FROC: Building Fair ROC from a Trained Classifier
Avyukta Manjunatha Vummintala, Shantanu Das, Sujit Gujar
TL;DR
This work tackles fair probabilistic binary classification with binary protected groups by introducing $\varepsilon_1$-Equalized ROC, a fairness criterion requiring ROC curves of both groups to stay within $\mathcal{L}_1$-distance $\varepsilon$ across all thresholds. It proposes FROC, a post-processing algorithm that samples, linearly approximates (PLA), and geometrically transports the ROC curves to align them while minimizing the resultant AUC loss; the final classifier is obtained via randomized convex combinations of ROC-points. Theoretical analysis bounds the PLA and AUC losses and proves optimality under certain continuity and spacing assumptions, with an emphasis on norm-boundary geometry.
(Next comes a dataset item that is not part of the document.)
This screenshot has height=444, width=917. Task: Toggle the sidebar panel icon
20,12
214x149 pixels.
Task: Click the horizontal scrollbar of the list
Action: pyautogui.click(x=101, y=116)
Empirically, FROC reduces cross-group disparities by about 7–8% with at most ~2% AUC loss across multiple datasets (ADULT, COMPAS, CelebA), and scales to multiple protected groups, offering practical, model-agnostic fairness without retraining.
Abstract
This paper considers the problem of fair probabilistic binary classification with binary protected groups. The classifier assigns scores, and a practitioner predicts labels using a certain cut-off threshold based on the desired trade-off between false positives vs. false negatives. It derives these thresholds from the ROC of the classifier. The resultant classifier may be unfair to one of the two protected groups in the dataset. It is desirable that no matter what threshold the practitioner uses, the classifier should be fair to both the protected groups; that is, the $\mathcal{L}_p$ norm between FPRs and TPRs of both the protected groups should be at most $\varepsilon$. We call such fairness on ROCs of both the protected attributes $\varepsilon_p$-Equalized ROC. Given a classifier not satisfying $\varepsilon_1$-Equalized ROC, we aim to design a post-processing method to transform the given (potentially unfair) classifier's output (score) to a suitable randomized yet fair classifier. That is, the resultant classifier must satisfy $\varepsilon_1$-Equalized ROC. First, we introduce a threshold query model on the ROC curves for each protected group. The resulting classifier is bound to face a reduction in AUC. With the proposed query model, we provide a rigorous theoretical analysis of the minimal AUC loss to achieve $\varepsilon_1$-Equalized ROC. To achieve this, we design a linear time algorithm, namely \texttt{FROC}, to transform a given classifier's output to a probabilistic classifier that satisfies $\varepsilon_1$-Equalized ROC. We prove that under certain theoretical conditions, \texttt{FROC}\ achieves the theoretical optimal guarantees. We also study the performance of our \texttt{FROC}\ on multiple real-world datasets with many trained classifiers.